Le Conseil de sécurité de l’ONU a fait part de sa profonde inquiétude devant l’aggravation des troubles dans l’est de la République démocratique du Congo (RDC) malgré un nouvel accord signé dimanche par onze pays africains et destiné à y ramener la paix, notamment en renforçant la mission des Nations unies dans la région pour y combattre les rébellions qui l’ensanglantent.

Les quinze membres du Conseil de sécurité, parmi lesquels figure le Rwanda, a renouvelé sa condamnation des rebelles du Mouvement du 23 mars (M23), qui s’est emparé de territoires à l’est du Congo et qui est particulièrement visé par cet accord, dont la RDC est signataire.

Le Rwanda et l’Ouganda, signataires également du nouvel accord, ont été accusés par des experts de l’ONU de soutenir le M23 qui a déclenché une offensive contre le gouvernement de Kinshasa l’année dernière. Le Conseil de sécurité salue l’accord négocié par le secrétaire général de l’ONU Ban Ki-moon, mais reste « profondément inquiet de l’aggravation de la situation sécuritaire et humanitaire » dans cette région riche en minerais. Les membres du Conseil« réitèrent leur demande au M23 pour qu’il cesse immédiatement ses tentatives d’établir une administration parallèle illégitime », poursuit le communiqué.

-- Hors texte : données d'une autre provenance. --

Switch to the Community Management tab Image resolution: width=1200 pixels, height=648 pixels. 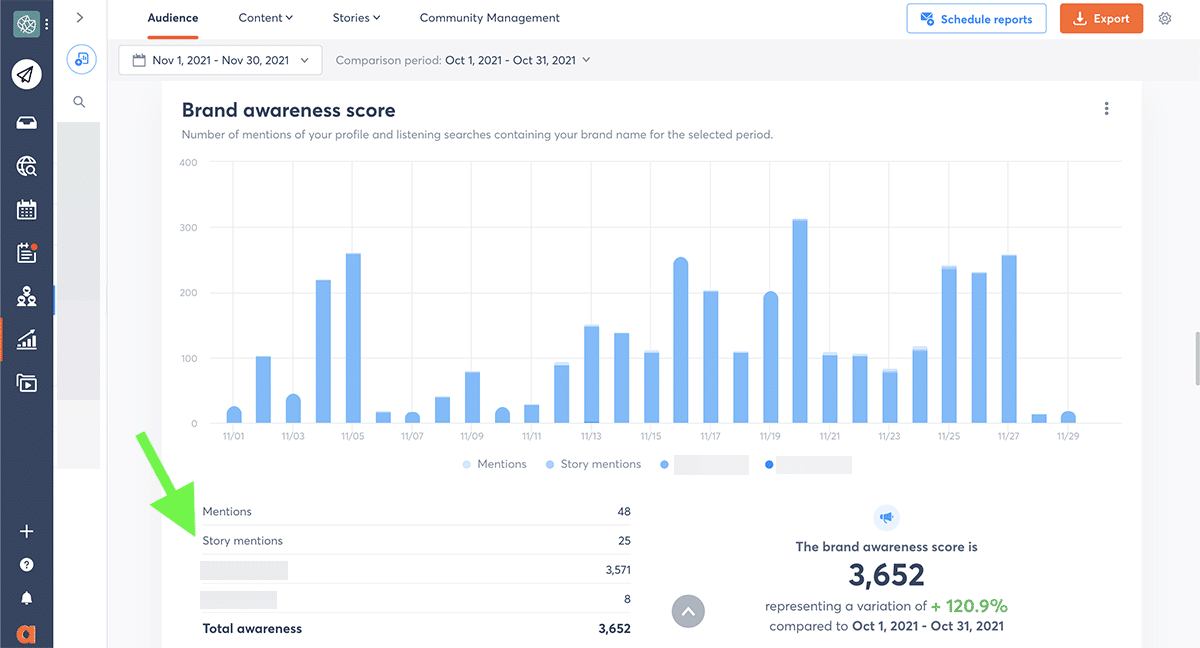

L’accord pourrait également permettre la mise en place d’une « brigade d’intervention » spéciale de l’ONU dans l’est de la RDC, ainsi que la nomination d’un envoyé spécial de l’ONU pour la région des Grands Lacs.

« SITUATION VOLATILE ET PRÉCAIRE »

Le Conseil de sécurité a également demandé que le M23, la rébellion rwandaise hutue (FDLR), dont des membres sont soupçonnés de participation au génocide de 1994 contre les Tutsi, qui a fait 800 000 morts, selon l’ONU, ainsi que d’autres groupes armés « mettent fin à toute forme de violence et d’activités déstabilisatrices ».

Le chef de la mission de l’ONU en RDC, Roger Meece, a prévenu vendredi qu’un conflit sérieux pourrait exploser à tout moment. « La situation générale est volatile et précaire et pourrait se transformer à tout moment en un conflit à grande échelle, sans alerte préliminaire, si tant est qu’il y en ait une », a déclaré M. Meece au Conseil de sécurité.